President Lincoln’s combustible secretary of state, William Henry Seward, who loved nothing more than stirring up American Anglophobia, spent much of the war fulminating against perceived British bias toward the South. He liked a good tirade, and was ready to fight, if necessary, a war with both the South and any European ally, making this threat in 1861: “If any European Power provokes a war, we shall not shrink from it.”
If Britain was broadly against slavery, much of that nation’s public looked favorably on the South. Lincoln’s initial refusal to link the war’s aims to the abolition of slavery — his primary objective was to preserve the Union — alienated otherwise progressive opinion. The North was seen as a soulless bully, picking on the plucky South. “The South fight for independence; what do the North fight for,” wondered the British home secretary, George Cornewall Lewis, “except to gratify passion or pride?”
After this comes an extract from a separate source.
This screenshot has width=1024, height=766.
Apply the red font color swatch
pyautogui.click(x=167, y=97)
Lewis was not alone in his sentiments. Foreman expertly surveys the full spectrum of opinion in Britain. (The Times ran flagrantly biased pro-Southern reports; when Confederate General Stonewall Jackson was killed at the Battle of Chancellorsville, the paper compared his death to Lord Nelson at Trafalgar). The British Cabinet could not make up its mind on what to do about the South. Neutrality did nothing to deter the flow of Confederate envoys and agents tasked with procuring British guns, materiel, and ships, however. They cleverly exploited every loophole in the neutrality provisions.
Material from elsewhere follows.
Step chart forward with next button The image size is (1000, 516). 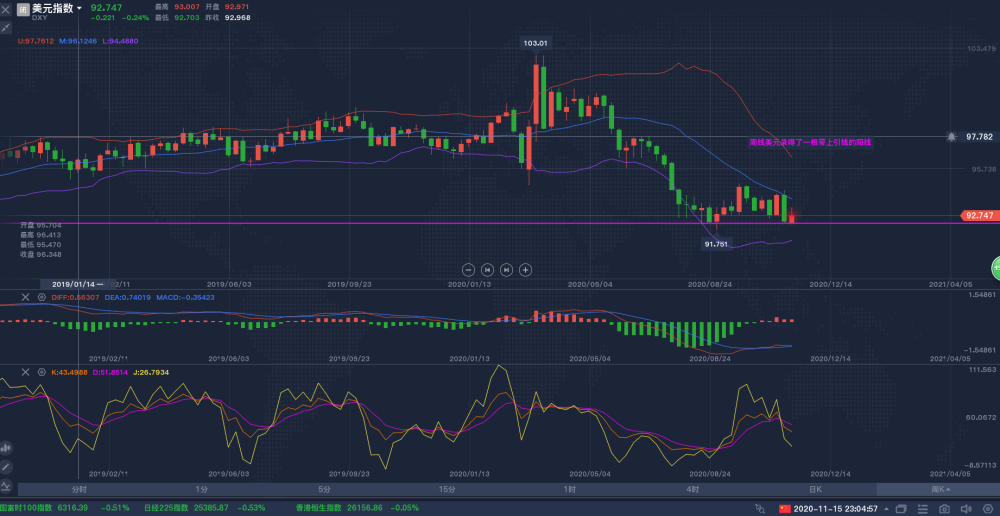(x=506, y=269)
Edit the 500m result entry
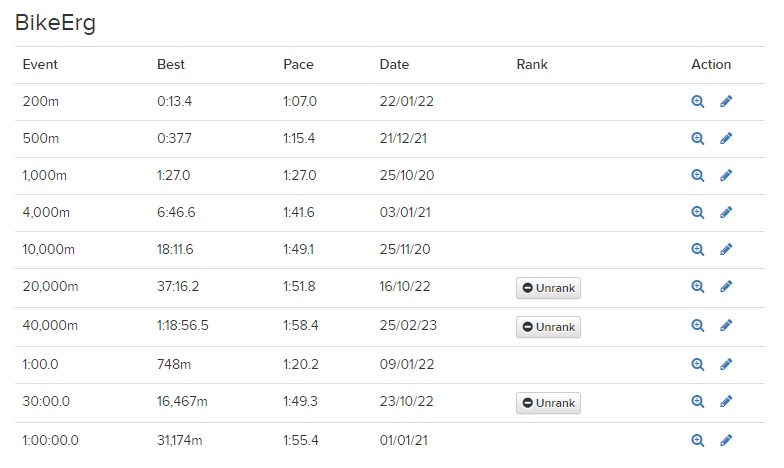The height and width of the screenshot is (468, 784). (x=726, y=138)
Foreman has no bold thesis to advance about the war’s causes or its consequences; her book is only revisionary in the sense that we see the conflict afresh from a myriad of perspectives. She presents an unforgettable cast of characters, some with leading roles and others playing mere walk-on parts. And what characters! Not only Seward, Charles Francis Adams, the American minister in London, President Lincoln, Ulysses S. Grant, William Tecumseh Sherman, and Robert E. Lee, but the many Britons who fought on both sides.
Here Foreman has struck archival gold. A young Welshman named Henry Morton Stanley who sees action at the Battle of Shiloh as a member of Arkansas’s Dixie Grays — he said later “it was the first time that Glory sickened me with its repulsive aspect, and made me suspect it was a glittering lie” — is captured and then re-enlists as . . . a Union soldier. (In an amazing twist, Dr. Livingstone’s son also fought in the war, on the Union side.) And then there is the flamboyant soldier of fortune Sir Percy Wyndham, who rides with the 1st New Jersey Cavalry and fights in Virginia and Pennsylvania. A man of explosive temper, Wyndham would twiddle his formidable moustache when angered — “[t]he twirl of that long moustache,” said the chaplain of Wyndham’s regiment, “was more formidable than a rifle.”
One puts down “A World on Fire’’ with a sense of awe. Foreman’s skill as historian and writer are formidable; yet one is also left with a nagging sense that Foreman does not adequately back up the bold subtitle of her history. Was Britain’s role crucial? This is a harder question to answer. For all their colorful exploits, the British volunteers did not, in a broad, strategic sense, make militarily decisive contributions to either side. And it remains an open question whether the South, if it had in the end won British recognition, could have turned the tide against a fully mobilized North.